Ulises pasó diez años procurando regresar a casa y, después de conseguirlo, el rastro de su historia se diluye, tal vez para deshacer los pasos que dibujaron un camino que acabó siendo Ítaca en sí mismo. Cada regreso a Córdoba se antoja bien distinto, cuánto más en estos días en que la Fe, la ilusión o la tradición llevan a recorrer sus calles a quienes la habitan o la visitan.
Regresas a Córdoba y realizas un viaje al pasado. Acudes a una consulta médica al lugar en que todo comenzó: la Cruz Roja. Y, desde allí, vuelves a recorrer el camino que harían tus padres cuando te llevaron a casa por primera vez. Esa casa que dejaste para perseguir tus sueños en la capital, pero a la que nunca dejas de regresar. Cada día Santo esperas en la calle Doctor Fleming a que el reloj marque las siete de la tarde y aparezcan los primeros penitentes. Y ves que las caras de quienes un día fueron al colegio contigo no pueden ocultar que el tiempo ha pasado y, en algunos casos, ha hecho estragos en ellos. Tal vez, cuando te miren a ti, piensen lo mismo, pero estamos vivos. Por la noche, la pronunciación de ese taxista que habla con orgullo del Cristo del Amor te recuerda que, allá donde lo encuentres, reconocerás la inconfundible aspiración de sus eses en posición implosiva.
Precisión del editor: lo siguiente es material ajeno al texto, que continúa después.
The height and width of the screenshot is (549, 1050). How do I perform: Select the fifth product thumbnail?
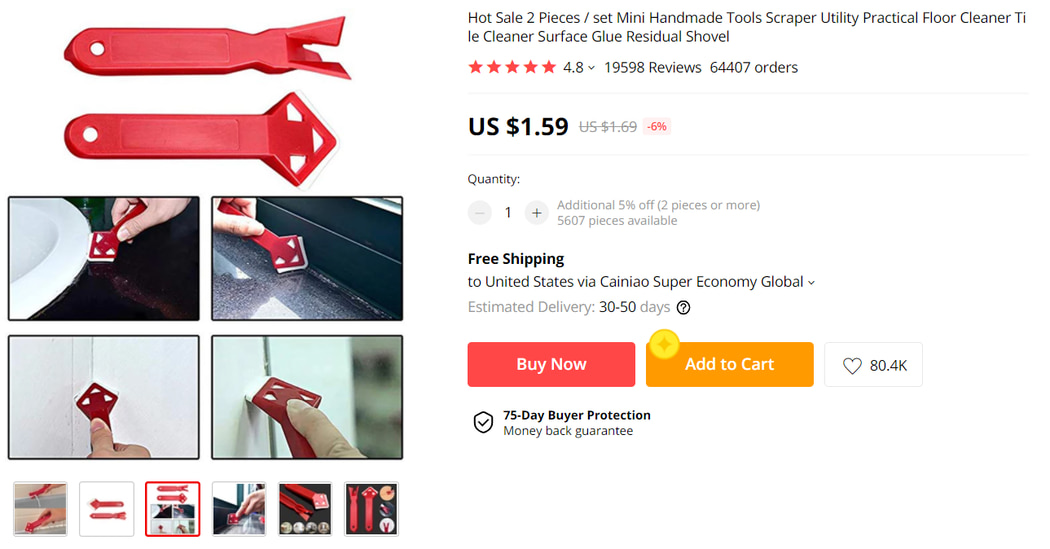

Y regresas al ahora, para que el desdoblamiento de esta segunda persona rinda homenaje a los niños como el protagonista de la novela El río del Edén, del académico José María Merino. Entre todos ellos, hay uno que cada tarde de esta semana espiritual ha esperado en la Puerta de la Luna con un helado que coloreaba su cara. Cuando aparecen los pasos, algunos callan. Cuando te veo, Miguel, yo renuevo mi Fe.